** Source document **
——————————

The Rwandan Movement for Democratic Change (French: Mouvement Rwandais pour la Changement Démocratique, normally abbreviated MRCD or MRCD/FLN), is a coalition of Rwandan opposition groups who mostly reside in the diaspora or in exile.

The movement is led by Paul Rusesabagina, a notable Rwandan activist, whose story forms the basis of the critically-acclaimed Hollywood film Hotel Rwanda.

History 
The National Liberation Front (FLN) is the armed wing of political party PDR-Ihumure and the MRCD. In 2018, the group claimed responsibility for two terrorist attacks in Nyabimata, South-West Rwanda, near the border with Burundi. The FLN was also suspected by Rwandan security forces of carrying out a fatal attack on a bus in June 2022. Many of its attacks have been carried out from the Democratic Republic of the Congo.

——————————

** Dataset rows **
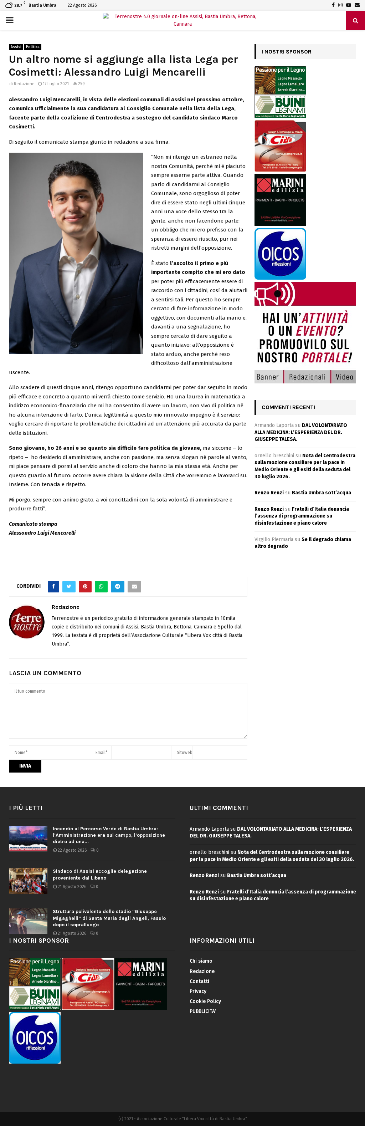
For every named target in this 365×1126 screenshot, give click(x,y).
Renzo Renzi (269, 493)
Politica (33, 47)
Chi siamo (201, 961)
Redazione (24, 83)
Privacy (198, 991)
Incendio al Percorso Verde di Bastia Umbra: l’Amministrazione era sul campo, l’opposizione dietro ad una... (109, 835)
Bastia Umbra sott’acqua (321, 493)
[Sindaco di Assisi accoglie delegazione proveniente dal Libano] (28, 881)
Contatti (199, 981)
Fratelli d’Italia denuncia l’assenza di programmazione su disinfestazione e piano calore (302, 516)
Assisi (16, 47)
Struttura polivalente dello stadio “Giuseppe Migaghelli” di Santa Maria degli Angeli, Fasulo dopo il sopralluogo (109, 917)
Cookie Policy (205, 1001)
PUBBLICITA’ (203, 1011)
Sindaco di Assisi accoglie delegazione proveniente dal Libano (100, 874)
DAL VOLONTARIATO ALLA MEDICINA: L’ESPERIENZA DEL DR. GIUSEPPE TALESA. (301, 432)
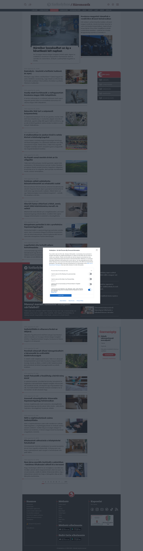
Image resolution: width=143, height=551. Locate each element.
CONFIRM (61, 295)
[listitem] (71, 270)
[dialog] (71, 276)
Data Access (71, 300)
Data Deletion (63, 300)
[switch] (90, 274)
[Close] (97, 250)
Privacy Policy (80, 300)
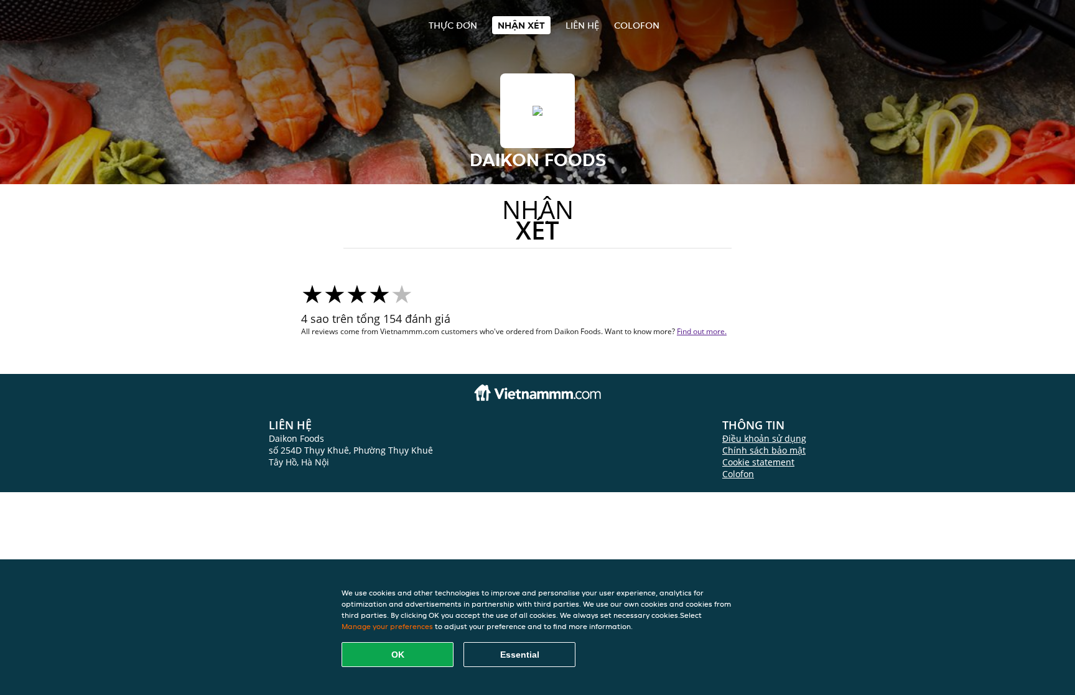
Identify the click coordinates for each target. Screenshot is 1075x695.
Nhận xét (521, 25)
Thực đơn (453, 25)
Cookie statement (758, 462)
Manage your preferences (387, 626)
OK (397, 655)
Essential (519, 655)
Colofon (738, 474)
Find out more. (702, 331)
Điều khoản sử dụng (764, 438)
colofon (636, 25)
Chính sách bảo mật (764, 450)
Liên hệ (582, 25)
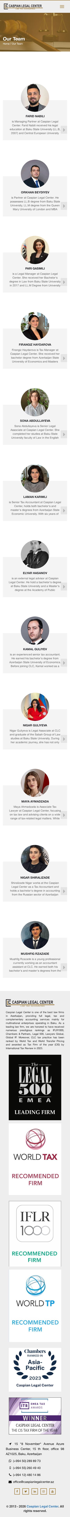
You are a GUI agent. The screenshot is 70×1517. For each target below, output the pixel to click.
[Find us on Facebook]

——————————

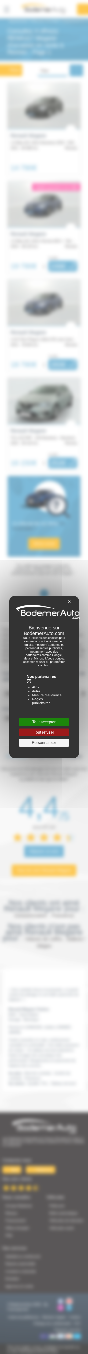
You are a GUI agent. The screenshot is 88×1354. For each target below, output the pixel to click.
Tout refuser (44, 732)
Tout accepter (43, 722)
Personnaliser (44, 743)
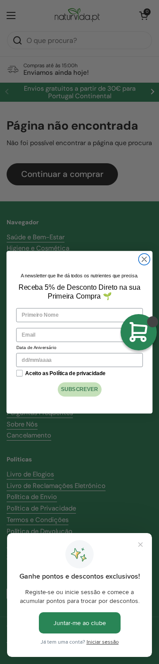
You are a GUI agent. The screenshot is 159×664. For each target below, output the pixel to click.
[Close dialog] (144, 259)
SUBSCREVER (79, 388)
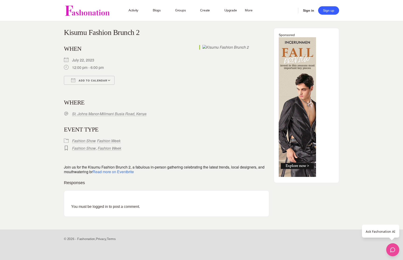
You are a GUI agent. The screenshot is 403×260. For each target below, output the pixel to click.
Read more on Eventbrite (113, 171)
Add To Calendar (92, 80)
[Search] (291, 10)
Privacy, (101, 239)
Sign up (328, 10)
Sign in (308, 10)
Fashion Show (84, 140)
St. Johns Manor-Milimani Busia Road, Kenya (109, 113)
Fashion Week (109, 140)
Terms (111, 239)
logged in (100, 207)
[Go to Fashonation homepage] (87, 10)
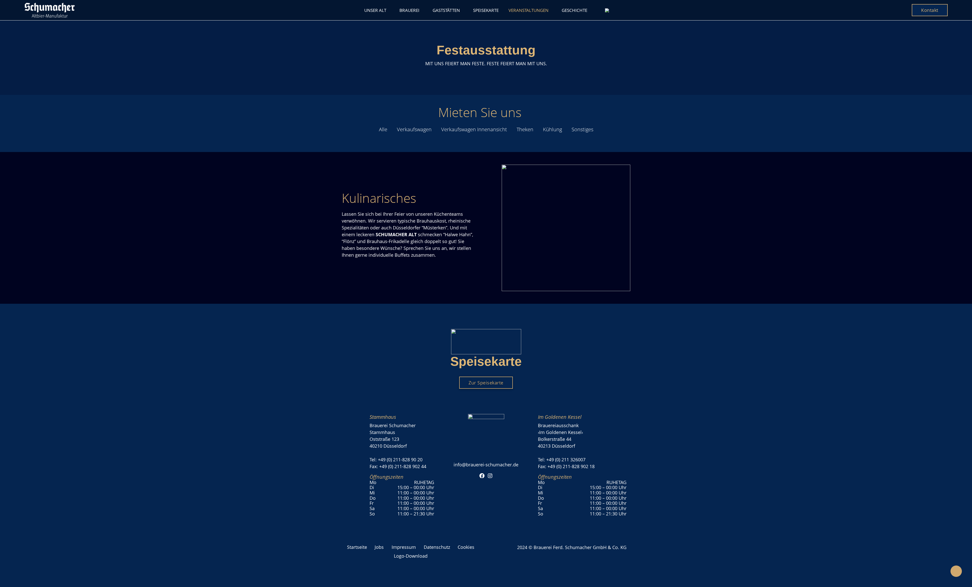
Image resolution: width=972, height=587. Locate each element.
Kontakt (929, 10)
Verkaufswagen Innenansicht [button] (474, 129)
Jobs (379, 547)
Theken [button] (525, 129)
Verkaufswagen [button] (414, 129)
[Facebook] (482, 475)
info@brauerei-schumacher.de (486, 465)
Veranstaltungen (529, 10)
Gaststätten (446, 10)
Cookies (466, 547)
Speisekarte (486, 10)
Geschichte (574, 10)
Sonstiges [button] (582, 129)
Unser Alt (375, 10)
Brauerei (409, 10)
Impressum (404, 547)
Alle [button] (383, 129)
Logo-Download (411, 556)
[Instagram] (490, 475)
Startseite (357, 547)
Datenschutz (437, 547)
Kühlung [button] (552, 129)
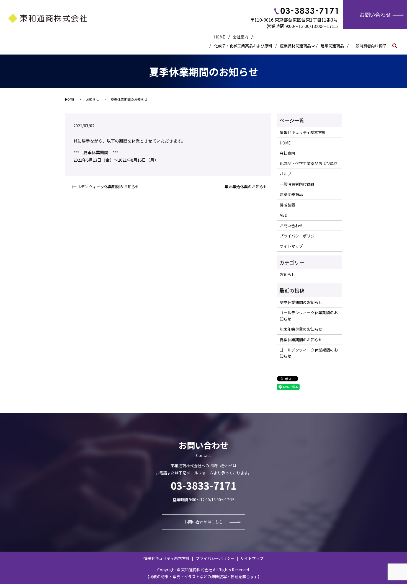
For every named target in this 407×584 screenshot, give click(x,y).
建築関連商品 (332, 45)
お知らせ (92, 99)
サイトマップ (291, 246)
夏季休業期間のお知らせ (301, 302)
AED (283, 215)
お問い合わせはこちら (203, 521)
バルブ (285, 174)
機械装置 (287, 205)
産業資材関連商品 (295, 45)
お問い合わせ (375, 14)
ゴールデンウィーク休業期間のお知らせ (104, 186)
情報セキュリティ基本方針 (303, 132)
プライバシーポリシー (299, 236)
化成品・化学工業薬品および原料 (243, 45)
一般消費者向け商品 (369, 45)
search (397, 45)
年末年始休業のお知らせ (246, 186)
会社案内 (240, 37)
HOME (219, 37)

——————————

** Requirement **
According to the text about the Rwandan Movement for Democratic Change, what group is the armed wing of the MRCD? The material stands apart from the text about the Rwandan Movement for Democratic Change.

** Full solution **
The National Liberation Front (FLN).